#### [TASK BRIEF]
An exact copy is all that is wanted: the lines from the one with "You are a computer-use" through the end of the listing below, both included, minus any pictures.

++++++++++

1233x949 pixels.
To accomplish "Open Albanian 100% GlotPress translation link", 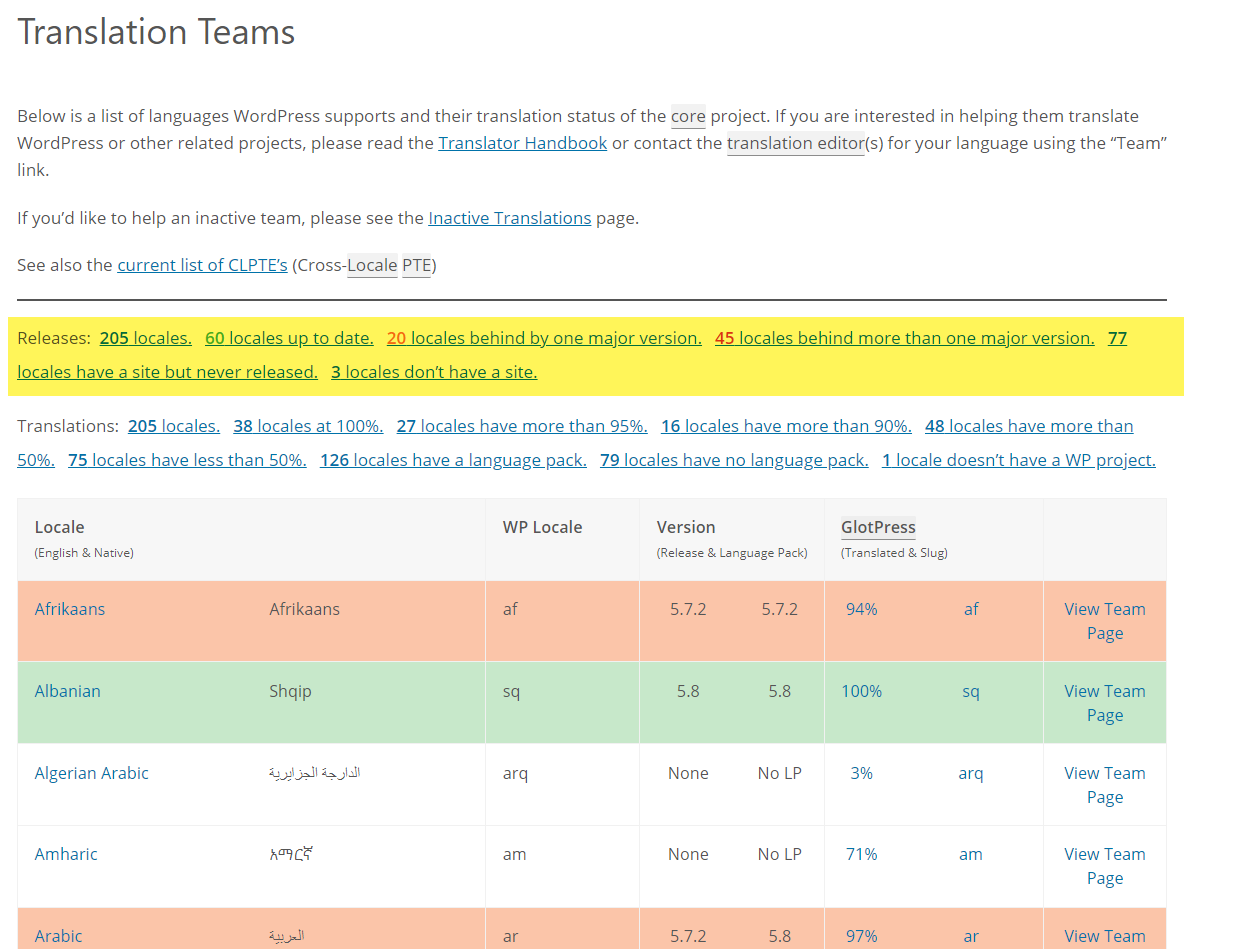I will (x=861, y=691).
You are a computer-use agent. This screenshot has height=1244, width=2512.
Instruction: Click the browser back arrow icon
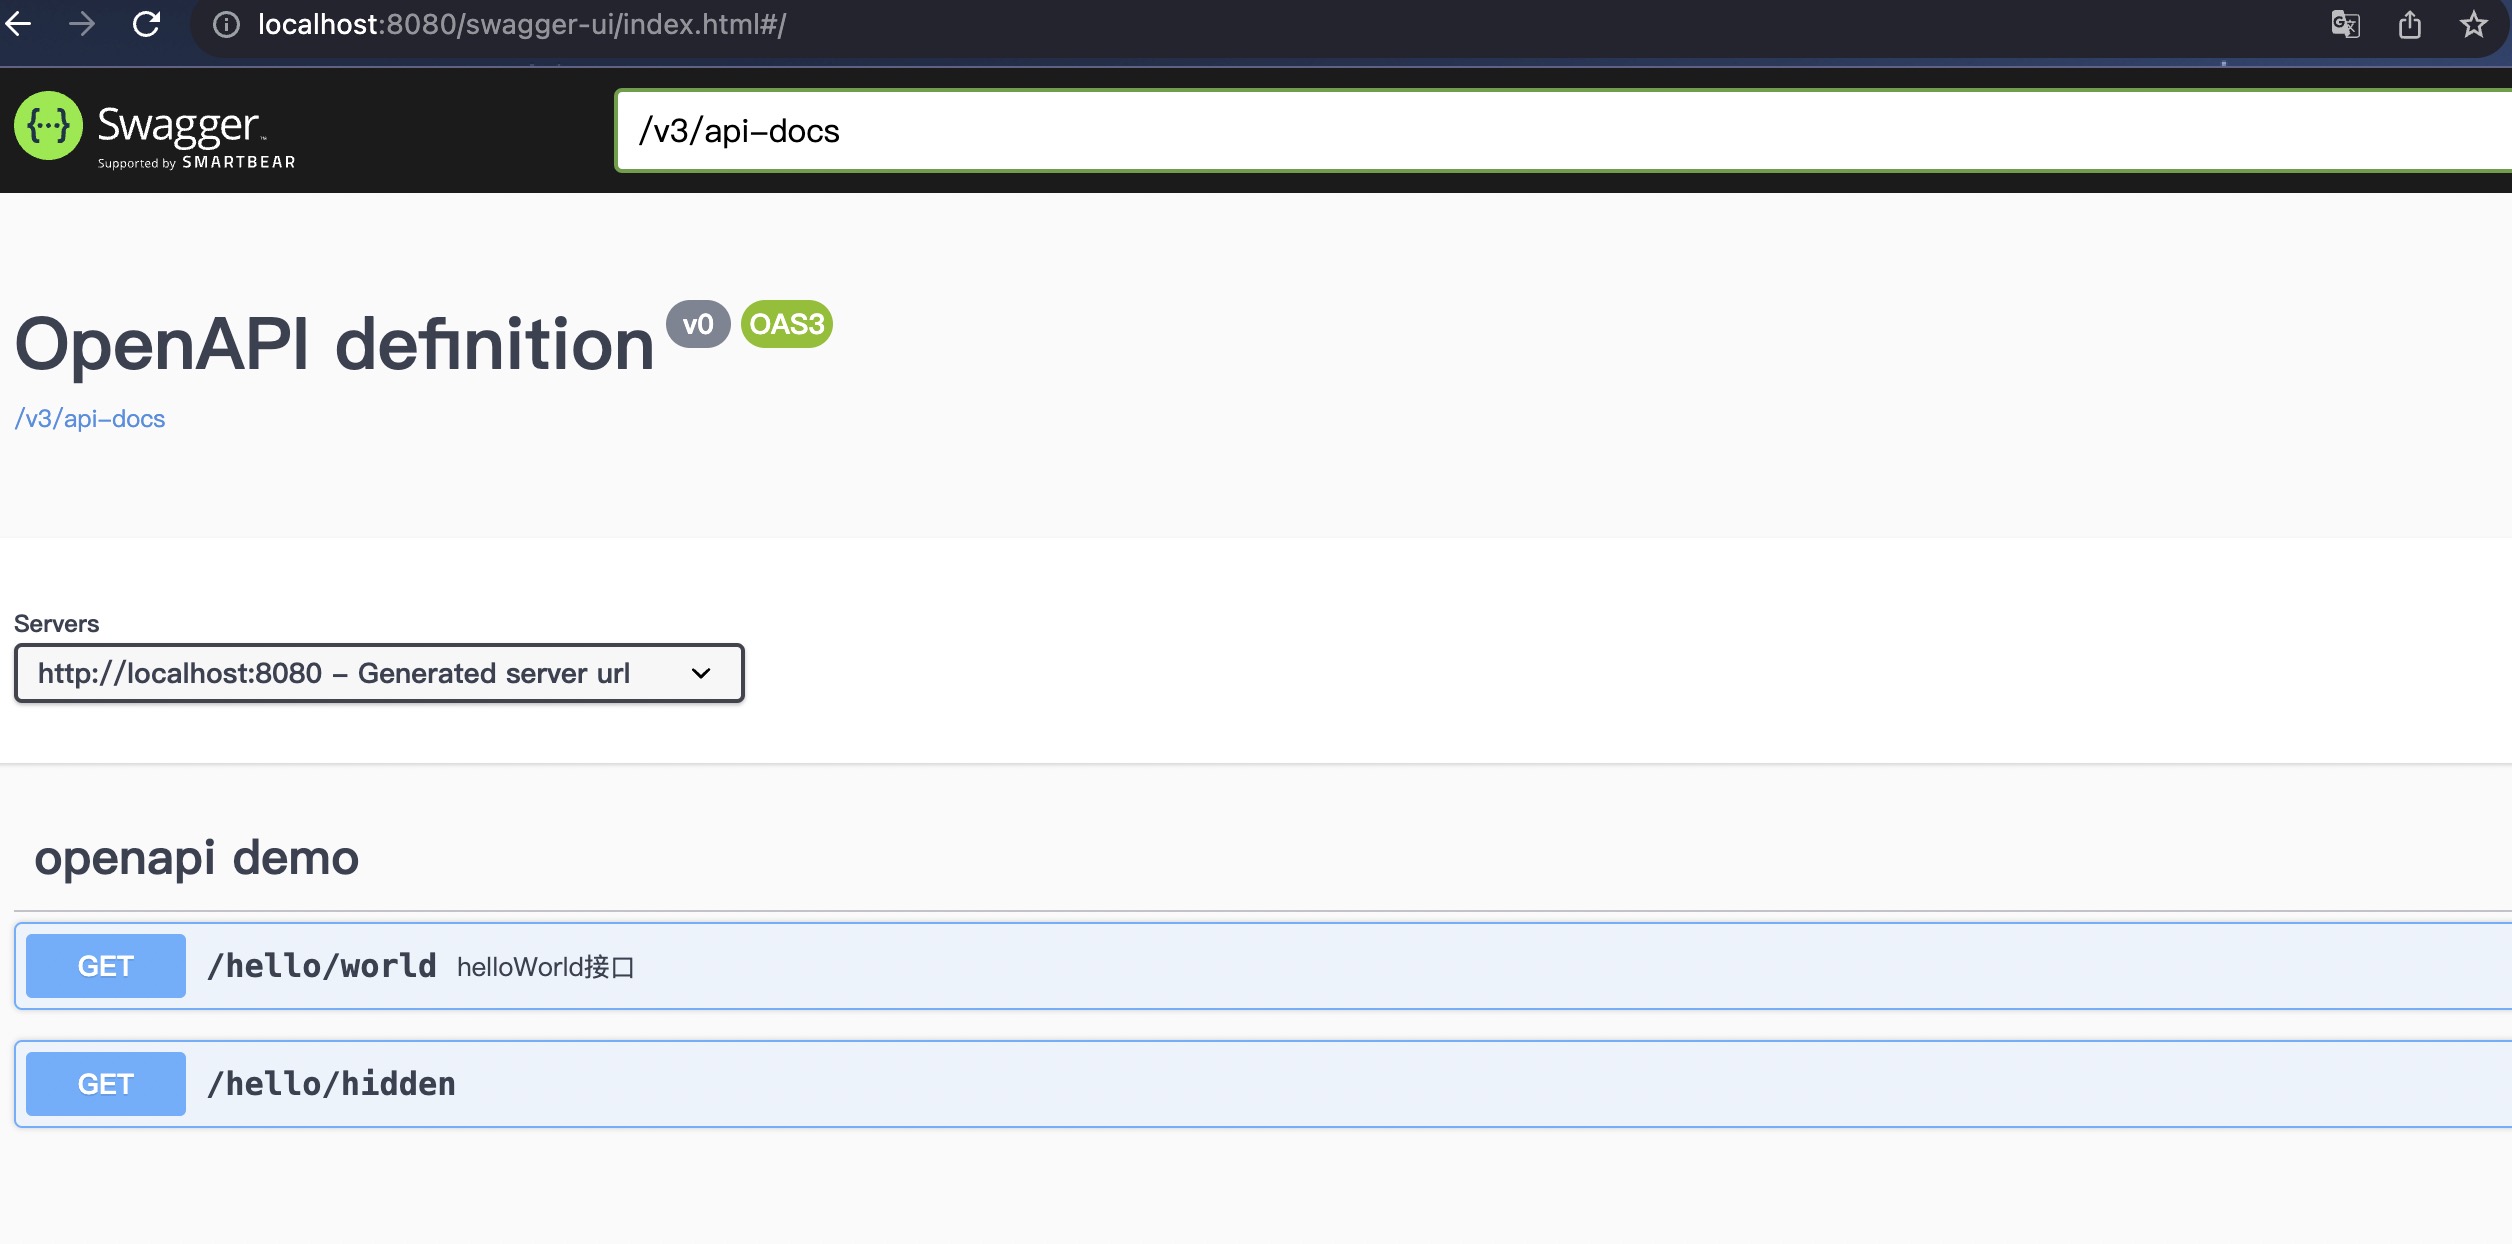tap(22, 24)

++++++++++

#### [PROBLEM SOLUTION]
You are a computer-use agent. This screenshot has height=1244, width=2512.
Instruction: Click the browser back arrow icon
tap(22, 24)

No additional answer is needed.